-------- Records to use --------
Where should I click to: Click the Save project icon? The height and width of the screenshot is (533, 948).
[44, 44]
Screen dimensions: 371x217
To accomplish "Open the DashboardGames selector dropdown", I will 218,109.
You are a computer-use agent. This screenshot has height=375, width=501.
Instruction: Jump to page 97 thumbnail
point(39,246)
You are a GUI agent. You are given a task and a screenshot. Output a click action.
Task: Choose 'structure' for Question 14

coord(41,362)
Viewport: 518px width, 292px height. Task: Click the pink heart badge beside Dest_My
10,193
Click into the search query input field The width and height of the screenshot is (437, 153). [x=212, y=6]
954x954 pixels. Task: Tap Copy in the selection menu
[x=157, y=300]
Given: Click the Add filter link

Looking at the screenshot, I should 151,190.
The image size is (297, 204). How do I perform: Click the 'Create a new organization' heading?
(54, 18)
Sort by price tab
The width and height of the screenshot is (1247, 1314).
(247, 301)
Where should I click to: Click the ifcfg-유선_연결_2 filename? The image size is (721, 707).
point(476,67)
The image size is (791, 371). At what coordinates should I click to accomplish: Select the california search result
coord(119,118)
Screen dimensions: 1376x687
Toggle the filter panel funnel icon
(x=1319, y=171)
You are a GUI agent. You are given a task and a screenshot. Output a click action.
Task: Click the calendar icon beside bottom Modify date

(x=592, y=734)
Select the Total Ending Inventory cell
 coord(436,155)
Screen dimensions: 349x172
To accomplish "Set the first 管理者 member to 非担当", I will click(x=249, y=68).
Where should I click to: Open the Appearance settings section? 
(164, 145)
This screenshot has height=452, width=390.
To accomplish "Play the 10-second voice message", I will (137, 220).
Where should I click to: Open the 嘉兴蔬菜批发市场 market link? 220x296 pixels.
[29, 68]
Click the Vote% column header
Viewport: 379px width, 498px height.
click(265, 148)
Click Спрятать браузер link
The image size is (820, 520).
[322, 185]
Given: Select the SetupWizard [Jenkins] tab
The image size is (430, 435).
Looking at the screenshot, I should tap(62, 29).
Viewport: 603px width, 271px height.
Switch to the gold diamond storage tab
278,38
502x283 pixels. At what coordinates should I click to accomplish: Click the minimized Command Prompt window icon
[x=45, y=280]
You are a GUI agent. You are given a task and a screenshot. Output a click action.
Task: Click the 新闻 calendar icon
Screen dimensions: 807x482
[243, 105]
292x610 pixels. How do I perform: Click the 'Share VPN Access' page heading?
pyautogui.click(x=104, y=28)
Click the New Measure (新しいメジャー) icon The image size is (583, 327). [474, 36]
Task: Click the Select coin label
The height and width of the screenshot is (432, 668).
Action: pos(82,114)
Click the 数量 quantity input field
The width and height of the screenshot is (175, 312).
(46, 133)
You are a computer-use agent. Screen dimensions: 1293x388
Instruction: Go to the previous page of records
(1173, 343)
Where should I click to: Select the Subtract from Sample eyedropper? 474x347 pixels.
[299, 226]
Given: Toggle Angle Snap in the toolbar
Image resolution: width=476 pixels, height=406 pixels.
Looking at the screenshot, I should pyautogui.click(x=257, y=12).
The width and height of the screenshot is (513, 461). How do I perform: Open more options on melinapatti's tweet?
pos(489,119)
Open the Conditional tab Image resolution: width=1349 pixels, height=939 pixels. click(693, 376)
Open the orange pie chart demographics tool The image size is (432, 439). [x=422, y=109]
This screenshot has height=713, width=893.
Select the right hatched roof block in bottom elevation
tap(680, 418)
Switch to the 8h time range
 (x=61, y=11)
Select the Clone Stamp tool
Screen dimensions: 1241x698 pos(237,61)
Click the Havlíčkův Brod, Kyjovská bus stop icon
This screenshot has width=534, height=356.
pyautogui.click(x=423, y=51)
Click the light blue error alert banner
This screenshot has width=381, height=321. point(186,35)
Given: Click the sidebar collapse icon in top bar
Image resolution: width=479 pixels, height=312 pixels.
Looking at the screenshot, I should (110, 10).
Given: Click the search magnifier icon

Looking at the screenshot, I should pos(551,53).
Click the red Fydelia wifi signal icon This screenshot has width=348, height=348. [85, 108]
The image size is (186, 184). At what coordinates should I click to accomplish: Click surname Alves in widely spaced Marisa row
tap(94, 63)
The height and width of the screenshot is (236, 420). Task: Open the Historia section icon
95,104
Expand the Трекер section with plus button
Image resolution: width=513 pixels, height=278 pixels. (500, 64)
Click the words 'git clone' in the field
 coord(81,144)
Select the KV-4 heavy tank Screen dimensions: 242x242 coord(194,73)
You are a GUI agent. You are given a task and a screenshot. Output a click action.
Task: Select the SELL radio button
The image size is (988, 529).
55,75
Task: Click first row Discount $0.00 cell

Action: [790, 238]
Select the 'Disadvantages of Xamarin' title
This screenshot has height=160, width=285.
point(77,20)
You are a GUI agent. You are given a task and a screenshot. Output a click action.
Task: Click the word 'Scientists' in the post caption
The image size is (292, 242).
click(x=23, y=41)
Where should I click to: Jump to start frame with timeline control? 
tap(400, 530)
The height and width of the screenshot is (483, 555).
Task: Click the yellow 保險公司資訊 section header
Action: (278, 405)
--------
## [Task prompt]
Pick out the lines above containing the word "computer", then copy them.

## [Task result]
You are a computer-use agent. This screenshot has height=375, width=501.
You are a computer-use agent. Screen dimensions: 1293x388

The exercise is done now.